Together they crafted the world; together they made the sky and the earth, the rains and the rivers, and all that flies or crawls or digs in the ground. They made these things, but they were still lonely. They said to each other, “Who is there that is capable of knowing us? Who shall sing our names and give us praise? Who looks upon what we have made and recognizes its beauty?”

So they came together at the highest point, at the place where Ever-Standing meets Ever-Moving and the Light of the World smiles down, at the place where the mountain breathes smoke to the sky,1 the place named the Censer of Heaven. The Source of Wind spoke first, saying, “I will make a creature that knows the glories of the sky. From on high it will see everything; it will look upon what we have made and recognize its beauty.”

It took the wind and braided it, many strands of breeze and gale, with rain to give it substance, and set its creation free. The first issur2 soared through the sky, and the Ever-Moving was glad. From on high its creation saw everything, looking upon what the three had made.

But the creation of the Ever-Moving was flawed. It looked, but did not recognize. It did not know the three. It did not sing their names and give them praise. Though it was a thing of beauty, it lacked the capacity to recognize beauty. It lacked a mind.
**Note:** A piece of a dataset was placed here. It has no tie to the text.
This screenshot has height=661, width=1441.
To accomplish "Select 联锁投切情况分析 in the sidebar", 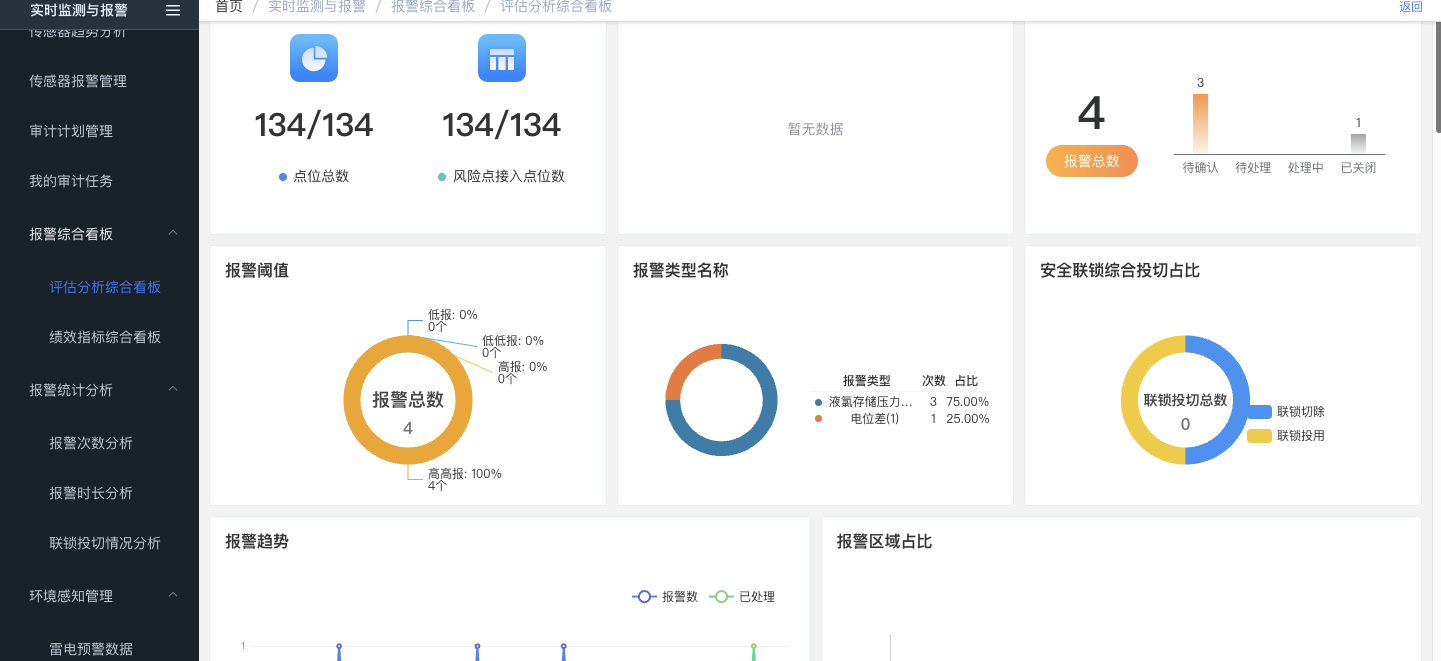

And so the Foundation of All said, “I will make something better. I will sculpt a creature that knows the bounty of the earth. From the ground it will experience everything; it will explore what we have made and appreciate its beauty.”

It took the soil and shaped it, dirt and stone, with the roots of growing things binding it together, and set its creation free. The first āmu3 walked the earth, and the Ever-Standing was glad. From the ground it experienced everything, exploring what the three had made.

But the creation of the Ever-Standing was flawed. It experienced, but it did not appreciate. It knew the three, but in its arrogance it did not sing their names, it did not give them praise. Though it was a thing of understanding, it lacked the humility to acknowledge the three.